Ordinarily I am very reluctant to read anything that puts the book of Revelation into fictional form; for one thing, the warnings inside the book itself about adding anything to God's word are very clear. But Bill Myers is a Christian author I trust. He is very biblical and his books are always a revelation of Jesus.
And strangely enough Bill Myers avoids the usual pitfalls and instead writes something approaching an allegory. And he also undermines any literalism anyone might have about his interpretations of the prophecies in the story itself by pointing out that no one before Jesus' coming had any clue about how the Messianic prophecies in the Old Testament would be fulfilled, so therefore, when this passage from Revelation is fulfilled it would likely be in a very different form from anything anyone guesses.
You see, Fire of Heaven book III is the story of the two witnesses in Revelation 11: in Bill's book, a married couple who together are prophets, warning the unfaithful church and pronouncing God's judgement on the world. Both in their own way are unfaithful to God at various points in the story, and their story is really about something every Christian must do: coming to the point of letting one's own hopes and very life die, so that Jesus can work through us. For -
'unless a kernel of wheat falls to the ground and dies, it remains only a seed; but if it dies, it bears much fruit. Whoever loves his life will lose it, but whoever hates his life in this world will keep it for eternal life' John 12:24-25
This is the small story from Revelation dramatised in the book:
I was given a reed like a measuring rod and was told, “Go and measure the temple of God and the altar, with its worshipers. But exclude the outer court; do not measure it, because it has been given to the Gentiles. They will trample on the holy city for 42 months. And I will appoint my two witnesses, and they will prophesy for 1,260 days, clothed in sackcloth.” They are “the two olive trees” and the two lampstands, and “they stand before the Lord of the earth.” If anyone tries to harm them, fire comes from their mouth and devours their enemies. This is how anyone who wants to harm them must die. They have power to shut up the heavens so that it will not rain during the time they are prophesying; and they have power to turn the waters into blood and to strike the earth with every kind of plague as often as they want.

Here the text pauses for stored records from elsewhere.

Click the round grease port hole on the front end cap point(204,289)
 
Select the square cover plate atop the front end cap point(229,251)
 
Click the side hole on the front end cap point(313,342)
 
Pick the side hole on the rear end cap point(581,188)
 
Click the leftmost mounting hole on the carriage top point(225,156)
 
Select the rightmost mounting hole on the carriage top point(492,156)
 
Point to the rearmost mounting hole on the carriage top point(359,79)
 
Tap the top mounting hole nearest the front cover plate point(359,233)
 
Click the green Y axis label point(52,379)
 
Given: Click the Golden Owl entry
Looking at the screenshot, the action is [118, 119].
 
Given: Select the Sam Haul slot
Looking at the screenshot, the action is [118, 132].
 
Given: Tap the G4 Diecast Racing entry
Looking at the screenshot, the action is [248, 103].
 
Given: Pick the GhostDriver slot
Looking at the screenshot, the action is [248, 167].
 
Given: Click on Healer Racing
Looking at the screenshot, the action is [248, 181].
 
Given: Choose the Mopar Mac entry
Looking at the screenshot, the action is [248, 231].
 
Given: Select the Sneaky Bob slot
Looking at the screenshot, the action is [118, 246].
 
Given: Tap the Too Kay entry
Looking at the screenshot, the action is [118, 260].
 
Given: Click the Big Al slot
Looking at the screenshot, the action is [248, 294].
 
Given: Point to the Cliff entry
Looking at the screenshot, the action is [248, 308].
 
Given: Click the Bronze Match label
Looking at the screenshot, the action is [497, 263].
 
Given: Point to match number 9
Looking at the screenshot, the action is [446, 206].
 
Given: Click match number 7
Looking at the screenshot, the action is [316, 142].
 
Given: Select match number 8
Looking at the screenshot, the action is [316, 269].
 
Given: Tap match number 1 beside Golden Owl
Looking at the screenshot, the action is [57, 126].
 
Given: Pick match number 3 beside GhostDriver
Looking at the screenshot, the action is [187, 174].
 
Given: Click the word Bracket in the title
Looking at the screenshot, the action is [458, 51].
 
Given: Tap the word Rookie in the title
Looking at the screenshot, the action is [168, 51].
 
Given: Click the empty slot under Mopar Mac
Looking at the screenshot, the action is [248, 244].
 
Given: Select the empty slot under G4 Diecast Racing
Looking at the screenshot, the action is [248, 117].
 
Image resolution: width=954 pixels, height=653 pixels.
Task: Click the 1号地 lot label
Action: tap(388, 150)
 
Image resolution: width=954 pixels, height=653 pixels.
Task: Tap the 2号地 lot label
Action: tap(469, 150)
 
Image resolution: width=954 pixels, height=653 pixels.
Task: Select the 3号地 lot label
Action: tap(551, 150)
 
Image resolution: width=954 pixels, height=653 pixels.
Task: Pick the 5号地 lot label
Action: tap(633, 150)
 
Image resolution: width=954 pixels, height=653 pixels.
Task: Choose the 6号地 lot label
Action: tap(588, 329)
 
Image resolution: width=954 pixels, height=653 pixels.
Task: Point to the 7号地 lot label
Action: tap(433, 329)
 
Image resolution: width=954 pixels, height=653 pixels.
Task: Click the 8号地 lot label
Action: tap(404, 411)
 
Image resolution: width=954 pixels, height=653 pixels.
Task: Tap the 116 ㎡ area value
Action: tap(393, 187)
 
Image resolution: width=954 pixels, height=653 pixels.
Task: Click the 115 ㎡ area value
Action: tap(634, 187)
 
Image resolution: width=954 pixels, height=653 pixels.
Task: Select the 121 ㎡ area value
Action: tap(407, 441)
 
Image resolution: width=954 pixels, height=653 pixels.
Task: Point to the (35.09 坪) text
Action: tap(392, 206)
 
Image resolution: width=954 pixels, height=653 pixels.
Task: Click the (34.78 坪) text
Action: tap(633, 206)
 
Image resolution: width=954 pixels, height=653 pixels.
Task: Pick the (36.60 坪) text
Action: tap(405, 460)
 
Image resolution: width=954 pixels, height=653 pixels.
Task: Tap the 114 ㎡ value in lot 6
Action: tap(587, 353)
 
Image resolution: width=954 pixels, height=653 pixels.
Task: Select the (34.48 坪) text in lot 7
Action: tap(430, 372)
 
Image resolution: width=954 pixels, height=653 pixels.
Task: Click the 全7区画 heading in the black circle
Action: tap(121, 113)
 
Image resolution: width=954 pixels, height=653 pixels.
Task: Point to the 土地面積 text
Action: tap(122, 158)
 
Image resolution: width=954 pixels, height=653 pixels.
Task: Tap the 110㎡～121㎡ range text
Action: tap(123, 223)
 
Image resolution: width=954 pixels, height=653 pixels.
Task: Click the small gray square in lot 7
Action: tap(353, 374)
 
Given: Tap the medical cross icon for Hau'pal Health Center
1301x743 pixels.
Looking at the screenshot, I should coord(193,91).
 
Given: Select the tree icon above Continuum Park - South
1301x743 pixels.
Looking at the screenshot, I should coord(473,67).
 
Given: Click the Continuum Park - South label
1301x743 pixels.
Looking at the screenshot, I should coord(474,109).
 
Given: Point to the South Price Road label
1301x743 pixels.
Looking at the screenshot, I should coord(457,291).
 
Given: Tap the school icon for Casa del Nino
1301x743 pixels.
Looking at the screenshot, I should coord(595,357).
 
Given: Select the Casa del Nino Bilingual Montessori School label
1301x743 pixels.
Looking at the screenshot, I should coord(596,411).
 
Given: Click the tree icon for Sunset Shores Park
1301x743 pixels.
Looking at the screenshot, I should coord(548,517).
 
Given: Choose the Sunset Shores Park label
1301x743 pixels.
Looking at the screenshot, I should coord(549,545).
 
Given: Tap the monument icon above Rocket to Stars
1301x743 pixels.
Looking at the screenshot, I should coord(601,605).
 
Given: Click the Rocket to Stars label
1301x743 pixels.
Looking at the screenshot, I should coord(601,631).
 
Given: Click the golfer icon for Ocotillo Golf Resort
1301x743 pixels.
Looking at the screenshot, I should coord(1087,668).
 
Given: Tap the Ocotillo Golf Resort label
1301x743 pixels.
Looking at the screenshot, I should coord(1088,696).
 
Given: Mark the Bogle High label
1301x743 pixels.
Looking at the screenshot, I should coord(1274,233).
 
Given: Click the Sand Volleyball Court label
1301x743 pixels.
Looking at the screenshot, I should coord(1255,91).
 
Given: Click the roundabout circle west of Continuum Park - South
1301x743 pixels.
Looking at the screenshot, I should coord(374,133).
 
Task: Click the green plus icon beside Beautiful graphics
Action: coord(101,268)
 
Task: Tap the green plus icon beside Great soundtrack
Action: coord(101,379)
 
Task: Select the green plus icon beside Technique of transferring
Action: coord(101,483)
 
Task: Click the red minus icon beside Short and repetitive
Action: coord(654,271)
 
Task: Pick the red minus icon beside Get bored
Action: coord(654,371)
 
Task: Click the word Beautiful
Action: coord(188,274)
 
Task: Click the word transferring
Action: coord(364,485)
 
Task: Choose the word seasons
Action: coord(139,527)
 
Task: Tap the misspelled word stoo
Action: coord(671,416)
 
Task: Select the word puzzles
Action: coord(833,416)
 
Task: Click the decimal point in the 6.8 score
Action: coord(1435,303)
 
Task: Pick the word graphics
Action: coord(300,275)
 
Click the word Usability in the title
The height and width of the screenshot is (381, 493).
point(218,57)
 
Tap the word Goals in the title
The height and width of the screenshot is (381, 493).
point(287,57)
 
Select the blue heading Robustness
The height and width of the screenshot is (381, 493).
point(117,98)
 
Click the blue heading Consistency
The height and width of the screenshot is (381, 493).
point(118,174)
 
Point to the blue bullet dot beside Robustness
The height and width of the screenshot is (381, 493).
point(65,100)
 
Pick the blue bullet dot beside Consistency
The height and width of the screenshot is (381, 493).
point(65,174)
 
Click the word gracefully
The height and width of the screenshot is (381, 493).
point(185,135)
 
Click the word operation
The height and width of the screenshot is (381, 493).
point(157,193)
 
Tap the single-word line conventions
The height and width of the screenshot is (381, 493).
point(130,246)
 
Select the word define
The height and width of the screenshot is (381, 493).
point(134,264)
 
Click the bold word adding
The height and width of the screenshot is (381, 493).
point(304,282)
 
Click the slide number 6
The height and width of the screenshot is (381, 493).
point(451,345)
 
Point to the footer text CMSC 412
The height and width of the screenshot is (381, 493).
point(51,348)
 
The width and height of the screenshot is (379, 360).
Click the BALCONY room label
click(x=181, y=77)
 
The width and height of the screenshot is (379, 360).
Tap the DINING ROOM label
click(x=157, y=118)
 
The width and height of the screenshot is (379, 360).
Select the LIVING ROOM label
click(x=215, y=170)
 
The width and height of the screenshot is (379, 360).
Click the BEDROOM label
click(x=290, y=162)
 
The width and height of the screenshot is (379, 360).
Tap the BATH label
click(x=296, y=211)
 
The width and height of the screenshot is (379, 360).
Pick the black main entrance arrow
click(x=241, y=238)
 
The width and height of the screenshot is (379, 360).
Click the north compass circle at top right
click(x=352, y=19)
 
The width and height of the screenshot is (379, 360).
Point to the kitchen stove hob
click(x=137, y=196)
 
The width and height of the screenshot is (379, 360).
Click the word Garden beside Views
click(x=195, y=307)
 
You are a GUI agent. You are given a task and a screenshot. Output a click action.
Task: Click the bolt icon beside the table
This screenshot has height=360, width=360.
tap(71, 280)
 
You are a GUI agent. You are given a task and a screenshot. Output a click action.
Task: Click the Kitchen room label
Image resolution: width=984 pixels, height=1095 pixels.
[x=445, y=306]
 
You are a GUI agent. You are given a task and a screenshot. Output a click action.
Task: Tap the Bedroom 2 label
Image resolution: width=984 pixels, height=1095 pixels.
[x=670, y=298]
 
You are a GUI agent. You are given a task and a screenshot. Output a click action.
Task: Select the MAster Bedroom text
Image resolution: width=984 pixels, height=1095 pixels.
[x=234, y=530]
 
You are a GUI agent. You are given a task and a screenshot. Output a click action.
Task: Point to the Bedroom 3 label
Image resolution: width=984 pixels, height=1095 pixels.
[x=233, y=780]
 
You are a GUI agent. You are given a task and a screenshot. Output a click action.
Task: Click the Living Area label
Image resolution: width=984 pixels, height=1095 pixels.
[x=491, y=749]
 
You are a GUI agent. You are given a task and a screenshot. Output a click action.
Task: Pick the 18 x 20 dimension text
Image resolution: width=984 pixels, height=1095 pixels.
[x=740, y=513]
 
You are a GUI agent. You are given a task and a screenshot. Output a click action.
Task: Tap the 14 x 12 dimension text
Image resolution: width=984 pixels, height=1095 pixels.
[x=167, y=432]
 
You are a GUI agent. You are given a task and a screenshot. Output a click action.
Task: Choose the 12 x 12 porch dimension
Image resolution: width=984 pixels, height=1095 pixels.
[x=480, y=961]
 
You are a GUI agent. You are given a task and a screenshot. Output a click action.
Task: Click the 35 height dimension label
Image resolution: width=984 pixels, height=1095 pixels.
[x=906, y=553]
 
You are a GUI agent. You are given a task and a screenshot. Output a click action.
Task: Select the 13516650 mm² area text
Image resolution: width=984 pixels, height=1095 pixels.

Now when they have finished their testimony, the beast that comes up from the Abyss will attack them, and overpower and kill them. Their bodies will lie in the public square of the great city—which is figuratively called Sodom and Egypt—where also their Lord was crucified. For three and a half days some from every people, tribe, language and nation will gaze on their bodies and refuse them burial. The inhabitants of the earth will gloat over them and will celebrate by sending each other gifts, because these two prophets had tormented those who live on the earth.
But after the three and a half days the breath[b] of life from God entered them, and they stood on their feet, and terror struck those who saw them. Then they heard a loud voice from heaven saying to them, “Come up here.” And they went up to heaven in a cloud, while their enemies looked on.
At that very hour there was a severe earthquake and a tenth of the city collapsed. Seven thousand people were killed in the earthquake, and the survivors were terrified and gave glory to the God of heaven. Revelation 11:1-13
Of course, like every prophecy in Revelation this one has been interpreted many ways. Some say the two witnesses are the lampstands of Christianity and Judaism, others that they are two churches in Jerusalem.
But the intriguing explanation to me was always that they are a married couple - you see, in Greek it says 'fire comes from their mouth' not 'mouths' as it is sometimes translated. So two witnesses, having only one mouth, some scholars have reasoned are therefore one flesh - i.e. a married couple.
What is so marvellous about Fire of Heaven is not, however, its prophetic potential as a literal description of coming events - Bill Myers explicitly refuses to claim that he is describing what will happen (a good thing too - for that would be adding something to the words written down by John) - rather, he is bringing a message for all Christians about what following Christ ought to mean, particularly for modern Western Christians.
In a strange, very intense way, this book is truly romantic as well. It is an allegory of Christian marriage - as well as a very prophetic look at the modern Western church - it is a full allegorical description of what is lacking in the life of the modern Western Christian - i.e., death to self, obedience to and love for Jesus Christ.
I am still in the desert in my life - the wilderness - what I thought was God's will, due to my completely stuffing it (everything) up, has gone completely wrong. But you see, now I realise how inevitable this was. I could not really, truly come to the point of dying to myself until I had stuffed everything up I thought God wanted me to do completely, and now, I am at the point where I am resigned, but now believing and trusting that nothing can be done in my strength, but that the Lord Jesus is all, and in all.
And when we truly begin to comprehend how great God the Father's love for us is - that he gives his only Son, to save us, so that we will not perish but have eternal life - then we realise how many great things are surely still in store for us - and we must have faith in the Father of our Lord Jesus Christ - that He will bring everything to pass, that is meant to be. For God sees the future, in every detail.